5. Melampitta

After Mayr (1931) demonstrated that its syringeal morphology was oscine, the ground-living Melampitta group of montane New Guinea has been included among the Old World babblers ( Timaliidae) or Australo-Papuan logrunners, quail-thrushes and whipbirds ( Orthonychidae sensu lato) for much of the later 20 th century (Mayr 1941; Deignan 1964; Rand & Gilliard 1967; Wolters 1980a; Beehler & Finch 1985; Beehler et al. 1986). DNA-DNA hybridization (Sibley & Ahlquist 1987; Sibley & Monroe 1990) then placed it sister to the birds-of-paradise ( Paradisaeidae), to which Dickinson (2003) responded by treating it as incertae sedis and Boles (2007b) by returning it to the Australo-Papuan quail-thrushes and whipbirds. Subsequent multi-locus DNA sequence studies (Jønsson & Fjeldså 2006; Irestedt et al. 2008; Jønsson et al. 2011; Aggerbeck et al. 2014) have consistently recovered Melampitta sister to members of a cluster of families that include not only the birds-of-paradise, but also Afro-Asian drongos ( Dicruridae), Australasian fantails and monarchs ( Rhipiduridae, Monarchidae), and Australian mudnesters ( Corcoracidae). Relationships to the birds-of-paradise and Australian mudnesters have the strongest support (Jønsson et al. l.c.: 1 mtDNA region and 4 nuclear loci, 72 corvoid taxa across all families; Aggerbeck et al. l.c.: 22 loci, 43 corvoid genera across all families).

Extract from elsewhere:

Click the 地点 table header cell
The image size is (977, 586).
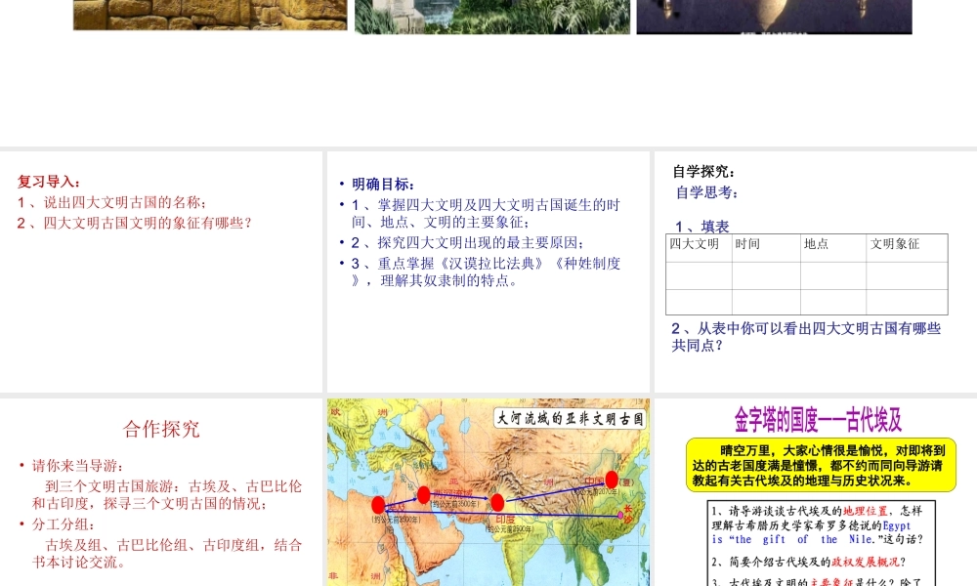tap(816, 244)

Apart from the Australian mudnesters ( Corcoracidae) and, subtly, the birds-of-paradise, the Melampitta group bears negligible similarity to any of these tree-living families in form or niche. Its two species, lugubris and gigantea, are litter-foragers of the forest floor. They have large feet and toes, very short rounded wings with uniquely recurved and emarginated primaries, and ( lugubris) shortened sternum with much reduced keel―all consistent with terrestriality. Unlike the respective Australian mudnesters or birds-of-paradise, moreover, they appear to be neither communal nor polygynous (Coates 1990). Both species share a tuft of short plush feathering over frons and forehead that could be homologous to such tufts found in many genera of birds-of-paradise (e.g. Semioptera, Paradisaea, Parotia, Astrapia, Cicinnurus). Yet, although sharing a shallowly configured temporal region with Manucodia, Melampitta lugubris has a fully perforate nasal cavity, without any of the heavy ossification found in birds-of-paradise (Bock 1963). It also builds a bulky, bryophyte-draped domed nest near the ground (Frith & Frith 1990), unlike the coarse arboreal cups of twigs and leaves of birds-of-paradise or dish-shaped mud nests of the Corcoracidae . For gigantea, Diamond (1983) nevertheless recorded the nest as a “large suspended basket of vines”; no mention was made of a dome or side-entrance. Neonatal young of M. lugubris hatch downy, not naked as in birds-of-paradise, and are fed by direct feeding, not regurgitation (Frith & Frith 1990; Frith & Beehler 1998: 135, 138). Combined DNA sequence, morphological and behavioural evidence thus indicate that Melampitta, although apparently sister to the birds-of-paradise ( Paradisaeidae) and perhaps the Australian mudnesters ( Corcoracidae), is deeply divergent. Accordingly it is ranked at family level here.